Let’s not forget this important point: Vesey was not a free agent until midnight on Tuesday. He was Sabres property until then. But that didn’t stop agents Peter Fish and Peter Donatelli from doing numerous media interviews the last month espousing the virtues of what it would be like for Vesey to play in Boston, or in Chicago, or (hmmm) in New York.
That’s shameful stuff right there. The agents should know better.
Yes, Vesey was using his CBA rights to free agency by going through his four years of school. Fair enough. In this view, he should have signed with the Predators, the team that drafted him and spent a lot of time and money developing him. The Preds were giving him a top-three line spot last spring and into the Stanley Cup playoffs and he turned them down. They will be one of the top choices in the Western Conference this season. Turning down Nashville and signing with New York shows this wasn’t about winning at all.
Who does this kid think he is? He’s not Eric Lindros, who was a No. 1 overall pick. And save for Eichel and Johnny Gaudreau, the list of Hobey Baker winners the last 15 years is littered with mostly nobodies.
Oh, the saline! Yes, how dare a player exercise the rights to which he is contractually entitled? How dare he proceed to free agency as was perfectly allowable? How awful was he for talking to all the teams interested in his services? There was clearly an oversaturated market demand for him because he was able to hit free agency early under the rules of the CBA. BUT HE DIDN'T SIGN WITH MY TEAM! WHAT A PRIMA DONNA!
The Sabres did manage to land a big fish in Kyle Okposo for seven whole years! Though maybe you should ask Matt Moulson how that whole "sign a guy who played with Tavares and have him come to Buffalo" thing generally works out.
Also, Evander Kane is doing his darnedest to get the reputation of the worst Kane on the Buffalo bar scene. I didn't even think that was possible a year ago.
Things That Still Suck
What a likeable group! Let's take a look at that top line. At centre, you have a player in Ryan O'Reilly who takes the term "drive-thru" to a whole new meaning when he's inebriated. On right wing, you have Evander Kane, who thinks assaulting women is an acceptable response to being rejected. OOH WHICH ONE WILL WIN THE MASTERTON?
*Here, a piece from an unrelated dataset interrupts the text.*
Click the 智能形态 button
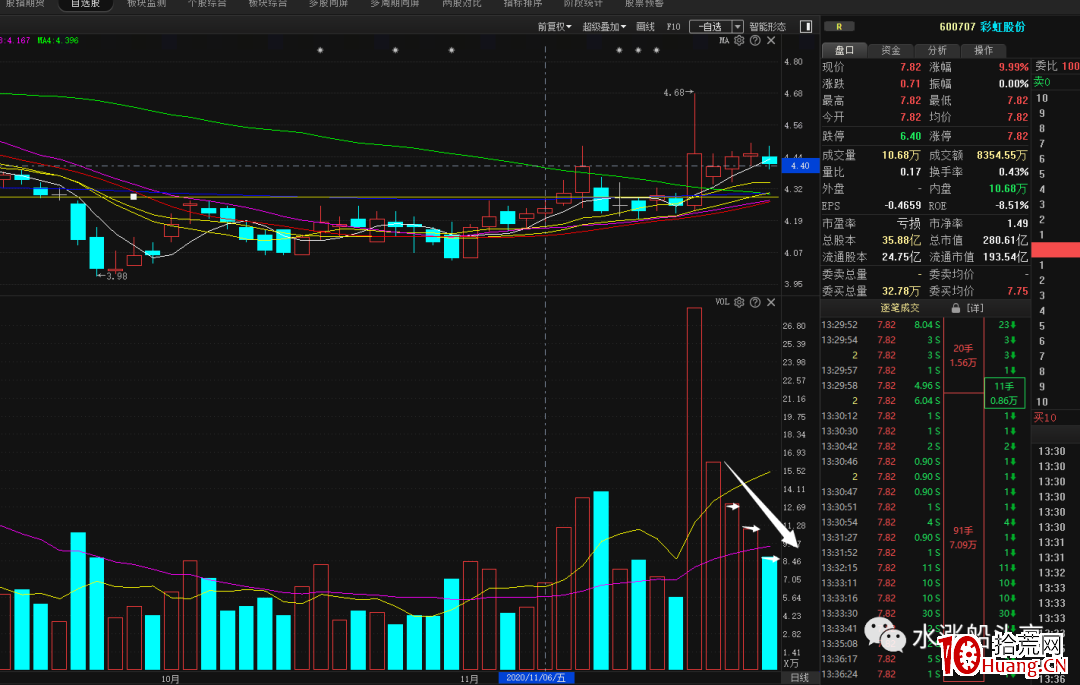Viewport: 1080px width, 685px height. [x=767, y=27]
Defensively, you're still a tire fire. You just think Rasmus Ristolainen is good, which is correct, except for the part that involves actually playing defense. Beyond that? Wow; what a list. This is the saddest group of names I have ever seen:
And remember: you're stuck with Bogosian's bad contract and worse political takes just because you wanted to acquire your first line legal headache. The criminal charges and cap crippling are just a package deal, y'know?
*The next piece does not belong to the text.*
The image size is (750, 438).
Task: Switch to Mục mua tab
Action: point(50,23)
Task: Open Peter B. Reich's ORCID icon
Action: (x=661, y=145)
What a joke of a city. It's like someone took the Confederacy and stuck them in Winnipeg. Your chief export is wings slathered in so much hot sauce to mask that the chicken is subpar. 75% of your economic revenue comes from Leaf fans looking for cheap hockey tickets, gas, and shopping. The greatest tourist destination in the entire city is Niagara Falls, which is no coincidence, because it's also THE WAY OUT OF TOWN. The reason your AHL team is in Rochester is because it's the only city that's more depressing than Buffalo; otherwise your minor league callups would never report.
Hockey-wise, your owner has dumped billions of dollars from fracking the entire state of Pennsylvania into both local sports teams, and has zero playoff games and a whole whack of bad contracts to show for it. You unironically make "1967" jokes to Leaf fans, but what exactly has your team won in its sad shell of an existence? Moral victories because you didn't like the rulebook in 1999 don't count.
Why You Might Not Suck
Jack Eichel is pretty good. Short of the Florida teams, the division is just bad enough that you have a shot. Also, your goal song is cool and/or literally the only redeeming thing about your tire fire of a franchise.